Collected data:

☆ ☆ ☆

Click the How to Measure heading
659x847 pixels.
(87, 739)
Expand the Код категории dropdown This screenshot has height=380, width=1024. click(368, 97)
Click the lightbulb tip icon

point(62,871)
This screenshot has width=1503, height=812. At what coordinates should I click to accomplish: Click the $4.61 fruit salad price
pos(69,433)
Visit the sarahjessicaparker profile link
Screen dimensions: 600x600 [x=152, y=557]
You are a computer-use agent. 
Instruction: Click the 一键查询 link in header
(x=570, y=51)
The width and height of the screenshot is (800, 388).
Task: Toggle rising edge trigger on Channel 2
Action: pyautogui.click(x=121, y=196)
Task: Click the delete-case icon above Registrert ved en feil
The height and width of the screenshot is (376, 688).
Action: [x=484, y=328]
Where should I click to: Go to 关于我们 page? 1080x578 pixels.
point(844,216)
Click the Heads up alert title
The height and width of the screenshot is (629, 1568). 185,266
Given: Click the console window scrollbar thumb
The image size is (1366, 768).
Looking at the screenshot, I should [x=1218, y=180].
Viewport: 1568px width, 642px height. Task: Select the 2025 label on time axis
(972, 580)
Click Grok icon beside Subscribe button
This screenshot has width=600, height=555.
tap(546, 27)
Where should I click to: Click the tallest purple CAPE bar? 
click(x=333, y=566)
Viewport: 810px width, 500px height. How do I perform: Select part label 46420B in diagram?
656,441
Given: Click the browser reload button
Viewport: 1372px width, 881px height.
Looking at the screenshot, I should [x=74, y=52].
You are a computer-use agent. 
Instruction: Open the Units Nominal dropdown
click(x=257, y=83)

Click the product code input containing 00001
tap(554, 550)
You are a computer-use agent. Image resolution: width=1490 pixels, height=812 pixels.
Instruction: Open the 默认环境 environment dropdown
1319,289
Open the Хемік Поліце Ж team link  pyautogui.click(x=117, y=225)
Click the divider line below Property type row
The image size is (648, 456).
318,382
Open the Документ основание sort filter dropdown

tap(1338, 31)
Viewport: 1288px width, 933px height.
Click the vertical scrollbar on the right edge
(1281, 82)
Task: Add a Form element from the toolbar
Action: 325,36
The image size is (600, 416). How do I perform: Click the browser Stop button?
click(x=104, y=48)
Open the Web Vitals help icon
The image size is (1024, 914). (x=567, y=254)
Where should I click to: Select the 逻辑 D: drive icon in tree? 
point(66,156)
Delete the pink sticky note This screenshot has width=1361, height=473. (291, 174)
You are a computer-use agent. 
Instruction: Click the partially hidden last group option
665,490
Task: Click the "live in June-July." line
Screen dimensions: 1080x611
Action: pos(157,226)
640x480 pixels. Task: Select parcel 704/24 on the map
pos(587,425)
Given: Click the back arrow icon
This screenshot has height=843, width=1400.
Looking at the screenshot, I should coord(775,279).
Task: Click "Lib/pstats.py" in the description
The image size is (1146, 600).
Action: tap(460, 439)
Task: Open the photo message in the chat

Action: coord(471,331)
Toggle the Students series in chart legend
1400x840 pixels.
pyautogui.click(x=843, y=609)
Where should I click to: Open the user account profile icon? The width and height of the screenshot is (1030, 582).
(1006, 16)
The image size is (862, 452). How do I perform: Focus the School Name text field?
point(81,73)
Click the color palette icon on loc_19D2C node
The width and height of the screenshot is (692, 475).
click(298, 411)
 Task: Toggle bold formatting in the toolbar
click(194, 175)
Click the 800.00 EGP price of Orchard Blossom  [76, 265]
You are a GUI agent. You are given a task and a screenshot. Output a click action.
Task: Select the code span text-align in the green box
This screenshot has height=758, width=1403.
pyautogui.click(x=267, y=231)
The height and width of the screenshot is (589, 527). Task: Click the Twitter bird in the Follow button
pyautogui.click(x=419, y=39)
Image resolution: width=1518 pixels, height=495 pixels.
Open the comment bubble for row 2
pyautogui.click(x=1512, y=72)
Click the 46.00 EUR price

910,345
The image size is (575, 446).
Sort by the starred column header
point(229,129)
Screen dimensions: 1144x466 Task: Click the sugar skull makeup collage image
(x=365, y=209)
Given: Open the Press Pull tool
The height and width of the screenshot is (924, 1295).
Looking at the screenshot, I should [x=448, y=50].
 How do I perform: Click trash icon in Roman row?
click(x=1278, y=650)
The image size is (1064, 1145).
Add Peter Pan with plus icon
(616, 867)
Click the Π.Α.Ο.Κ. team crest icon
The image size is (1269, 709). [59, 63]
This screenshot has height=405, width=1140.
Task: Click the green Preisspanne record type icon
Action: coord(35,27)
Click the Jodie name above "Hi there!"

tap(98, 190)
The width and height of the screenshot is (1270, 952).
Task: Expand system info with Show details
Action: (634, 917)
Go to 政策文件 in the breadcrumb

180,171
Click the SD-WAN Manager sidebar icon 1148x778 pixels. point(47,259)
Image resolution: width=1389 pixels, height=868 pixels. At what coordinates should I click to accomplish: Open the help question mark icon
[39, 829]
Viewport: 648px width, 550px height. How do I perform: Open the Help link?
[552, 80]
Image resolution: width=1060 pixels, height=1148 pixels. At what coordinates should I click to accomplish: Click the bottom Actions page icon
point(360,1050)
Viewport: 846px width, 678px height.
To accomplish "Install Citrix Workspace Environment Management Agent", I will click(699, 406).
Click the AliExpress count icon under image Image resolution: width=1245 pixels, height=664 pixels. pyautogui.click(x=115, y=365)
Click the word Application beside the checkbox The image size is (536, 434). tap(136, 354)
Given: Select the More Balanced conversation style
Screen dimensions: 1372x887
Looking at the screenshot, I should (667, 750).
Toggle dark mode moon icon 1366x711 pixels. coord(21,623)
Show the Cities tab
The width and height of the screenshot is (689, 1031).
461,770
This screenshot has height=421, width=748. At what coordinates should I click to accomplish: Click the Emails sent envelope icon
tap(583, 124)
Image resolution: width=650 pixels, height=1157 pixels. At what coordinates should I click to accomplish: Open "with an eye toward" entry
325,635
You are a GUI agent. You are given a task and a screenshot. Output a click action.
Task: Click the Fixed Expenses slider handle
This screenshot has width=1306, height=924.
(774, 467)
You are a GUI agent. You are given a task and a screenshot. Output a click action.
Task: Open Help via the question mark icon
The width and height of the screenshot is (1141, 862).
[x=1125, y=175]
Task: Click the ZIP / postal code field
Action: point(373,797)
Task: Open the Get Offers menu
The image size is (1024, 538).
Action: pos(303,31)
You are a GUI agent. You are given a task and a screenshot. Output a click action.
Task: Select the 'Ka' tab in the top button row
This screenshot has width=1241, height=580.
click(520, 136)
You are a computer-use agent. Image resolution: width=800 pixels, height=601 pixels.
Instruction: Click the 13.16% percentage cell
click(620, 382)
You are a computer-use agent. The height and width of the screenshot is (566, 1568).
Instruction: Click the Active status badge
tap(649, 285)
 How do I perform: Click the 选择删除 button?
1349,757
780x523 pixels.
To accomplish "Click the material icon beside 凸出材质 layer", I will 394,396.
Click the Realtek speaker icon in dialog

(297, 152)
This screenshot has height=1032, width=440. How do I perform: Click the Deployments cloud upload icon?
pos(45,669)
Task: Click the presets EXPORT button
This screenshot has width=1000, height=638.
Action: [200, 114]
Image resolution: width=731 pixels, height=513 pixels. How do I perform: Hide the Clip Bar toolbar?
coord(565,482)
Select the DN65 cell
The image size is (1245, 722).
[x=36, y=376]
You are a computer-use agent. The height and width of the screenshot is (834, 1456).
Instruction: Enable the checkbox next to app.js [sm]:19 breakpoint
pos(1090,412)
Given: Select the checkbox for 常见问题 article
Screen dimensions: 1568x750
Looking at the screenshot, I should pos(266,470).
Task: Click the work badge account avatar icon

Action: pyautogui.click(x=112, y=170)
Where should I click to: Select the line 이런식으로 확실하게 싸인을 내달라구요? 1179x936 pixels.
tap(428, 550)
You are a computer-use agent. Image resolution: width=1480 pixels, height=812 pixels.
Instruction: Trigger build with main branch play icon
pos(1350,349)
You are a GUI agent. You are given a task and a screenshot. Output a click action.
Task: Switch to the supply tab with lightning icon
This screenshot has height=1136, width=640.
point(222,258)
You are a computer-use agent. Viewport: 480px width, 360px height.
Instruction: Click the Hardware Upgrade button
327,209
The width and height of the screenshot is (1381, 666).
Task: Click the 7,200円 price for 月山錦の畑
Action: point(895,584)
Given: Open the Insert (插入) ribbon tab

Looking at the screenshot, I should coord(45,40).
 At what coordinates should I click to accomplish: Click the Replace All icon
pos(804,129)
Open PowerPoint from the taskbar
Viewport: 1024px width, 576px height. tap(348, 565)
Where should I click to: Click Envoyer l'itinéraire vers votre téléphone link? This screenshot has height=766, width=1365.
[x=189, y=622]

☆ ☆ ☆

* WHAT TO PRODUCE *
In the records above, some lines may contain the word "computer"; copy every one of them.

* WRITTEN ANSWER *
You are a computer-use agent. 
You are a computer-use agent. 
You are a computer-use agent. Image resolution: width=1490 pixels, height=812 pixels.
You are a computer-use agent. 
You are a computer-use agent. Image resolution: width=800 pixels, height=601 pixels.
You are a computer-use agent. The height and width of the screenshot is (566, 1568).
You are a computer-use agent. The height and width of the screenshot is (834, 1456).
You are a computer-use agent. Image resolution: width=1480 pixels, height=812 pixels.
You are a computer-use agent. Viewport: 480px width, 360px height.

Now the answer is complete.